In March 2018, the city of Atlanta had more than a third of its systems paralyzed by a ransomware attack. Recovery took more than a year, with costs estimated at $17 million. After refusing to pay an $80,000 ransom at the advice of law enforcement authorities, Baltimore officials recently approved $10 million in emergency funding to recover from a similar attack that immobilized some of the city’s systems, and services such as water billing are still offline, according to reports.  Smaller cities, such as Lake City, Florida, are also not immune: Recently, city administrators paid hackers a ransom of 42 bitcoins, or roughly $426,000.

Self-insured groups and public entities such as municipalities are among groups that particularly vulnerable, because they:

  • Operate within a significant regulatory environment;
  • Have data that others could steal and monetize (personally identifiable information such as social security numbers, HIPAA-related information, credit card numbers, etc.;
  • Have data that is critical and necessary to conduct business.

Insurance And Security Measures Can Protect You

For captive insurers, property and casualty and workers’ comp carriers, lapses in cybersecurity can even impact mergers and acquisitions.

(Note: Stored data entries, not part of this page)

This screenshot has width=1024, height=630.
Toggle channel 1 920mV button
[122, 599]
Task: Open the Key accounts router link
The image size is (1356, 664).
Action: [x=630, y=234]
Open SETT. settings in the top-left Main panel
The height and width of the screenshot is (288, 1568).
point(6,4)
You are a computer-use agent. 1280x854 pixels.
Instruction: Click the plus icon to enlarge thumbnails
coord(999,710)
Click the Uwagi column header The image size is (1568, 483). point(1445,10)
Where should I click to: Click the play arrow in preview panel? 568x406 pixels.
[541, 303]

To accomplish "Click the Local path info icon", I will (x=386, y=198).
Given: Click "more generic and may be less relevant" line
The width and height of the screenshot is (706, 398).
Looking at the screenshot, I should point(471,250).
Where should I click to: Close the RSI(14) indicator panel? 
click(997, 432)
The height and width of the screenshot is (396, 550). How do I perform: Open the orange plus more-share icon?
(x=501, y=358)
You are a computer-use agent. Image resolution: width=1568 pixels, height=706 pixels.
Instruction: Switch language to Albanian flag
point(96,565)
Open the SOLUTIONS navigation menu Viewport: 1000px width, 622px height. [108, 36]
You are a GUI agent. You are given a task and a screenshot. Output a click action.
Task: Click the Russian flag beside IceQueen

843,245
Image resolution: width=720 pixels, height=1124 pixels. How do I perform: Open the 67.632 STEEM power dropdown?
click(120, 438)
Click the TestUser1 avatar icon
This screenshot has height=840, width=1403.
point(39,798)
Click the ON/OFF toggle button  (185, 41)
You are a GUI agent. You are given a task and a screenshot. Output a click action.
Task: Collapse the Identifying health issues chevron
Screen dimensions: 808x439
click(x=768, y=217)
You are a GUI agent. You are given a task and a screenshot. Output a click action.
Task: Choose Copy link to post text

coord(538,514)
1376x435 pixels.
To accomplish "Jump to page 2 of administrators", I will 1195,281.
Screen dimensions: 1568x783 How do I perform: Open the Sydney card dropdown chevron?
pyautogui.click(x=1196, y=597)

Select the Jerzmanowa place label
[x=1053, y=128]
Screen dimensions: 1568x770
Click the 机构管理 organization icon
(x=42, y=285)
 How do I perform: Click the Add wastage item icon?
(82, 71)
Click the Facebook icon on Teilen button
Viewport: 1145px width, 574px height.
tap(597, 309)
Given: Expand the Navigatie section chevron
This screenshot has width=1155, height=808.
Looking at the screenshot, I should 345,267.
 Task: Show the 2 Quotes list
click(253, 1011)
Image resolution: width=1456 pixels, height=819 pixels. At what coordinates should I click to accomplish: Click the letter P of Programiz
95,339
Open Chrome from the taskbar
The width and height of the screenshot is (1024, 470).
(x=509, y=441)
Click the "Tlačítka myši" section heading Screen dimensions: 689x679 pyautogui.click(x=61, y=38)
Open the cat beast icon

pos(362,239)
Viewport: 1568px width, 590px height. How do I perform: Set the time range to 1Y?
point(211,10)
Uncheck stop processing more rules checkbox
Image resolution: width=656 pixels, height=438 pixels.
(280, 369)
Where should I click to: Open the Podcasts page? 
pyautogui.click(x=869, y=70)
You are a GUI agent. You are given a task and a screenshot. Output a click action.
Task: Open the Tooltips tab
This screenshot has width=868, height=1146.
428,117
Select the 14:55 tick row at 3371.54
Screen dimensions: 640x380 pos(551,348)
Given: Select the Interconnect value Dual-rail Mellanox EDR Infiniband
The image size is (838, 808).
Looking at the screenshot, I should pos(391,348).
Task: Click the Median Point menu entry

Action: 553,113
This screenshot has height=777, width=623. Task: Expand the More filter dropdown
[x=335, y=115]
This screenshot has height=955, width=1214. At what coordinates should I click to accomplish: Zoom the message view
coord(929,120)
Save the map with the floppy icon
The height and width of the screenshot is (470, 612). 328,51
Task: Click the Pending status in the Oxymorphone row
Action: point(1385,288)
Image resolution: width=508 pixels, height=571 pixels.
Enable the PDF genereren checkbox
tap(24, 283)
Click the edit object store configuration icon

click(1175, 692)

According to security firm Forescout Technologies Inc., 53 percent of more than 2,700 global businesses surveyed report a critical cybersecurity issue putting an M&A deal in jeopardy.

“Unfortunately, it happens again and again to municipal systems that don’t have all the latest software, the latest protections or the highest-paid IT staffs,” Lee McKnight, an associate professor at Syracuse University’s School of Information Studies and an expert on cybersecurity, told USA Today.

Computers and Cybersecurity

I believe McKnight’s comment minimizes the essence of how self-insured groups and public entities such as municipalities actually work because it’s not all about the latest software or highest-paid IT staffers.

And protecting your organization from a ransomware attack does not necessarily require expensive next-generation firewalls, intrusion prevention systems or “security as a service” systems.

What it does require is common-sense due diligence, a clear line of responsibility for technology systems, a plan that holds all partners and vendors to the same security requirements, a secure cloud platform, and should the worst possible case occur, an incident response system.

Even with those elements in place, it’s still important to assess your actual risk against a ransomware attack.  Actual risk includes more than just data housed on a server; it includes reputational/brand risk and the impact of losing trust from partners/vendors and members/customers as a result of an attack. 

To assess your relative risk to a ransomware attack, consider your organization’s size, the number of cities and counties with which you do business, and the cybersecurity measures you currently employ.  Assess your own risk tolerance—the potential damage to your organization that hackers could inflict… and assess the cybersecurity countermeasures you currently have in place.

When viewing your organization’s vulnerabilities in this way, it becomes clear that inaction is no longer an adequate response.

From a technology solution provider’s viewpoint, we understand the importance of rigorous quality assurance testing to ensure that the CHSI Connections cloud platform meets and exceeds insurance industry security standards.  This means your data is controlled, available and safe from compromise.  In addition to data encryption, in transit and at rest, we operate comprehensive compliance and assurance programs.

By creating a culture of alert self-monitoring, a plan that makes employee safety training and security safeguards a priority, and a strategy that involves all stakeholders, including technology solution providers, your chances of being vulnerable to a ransomware attack diminish.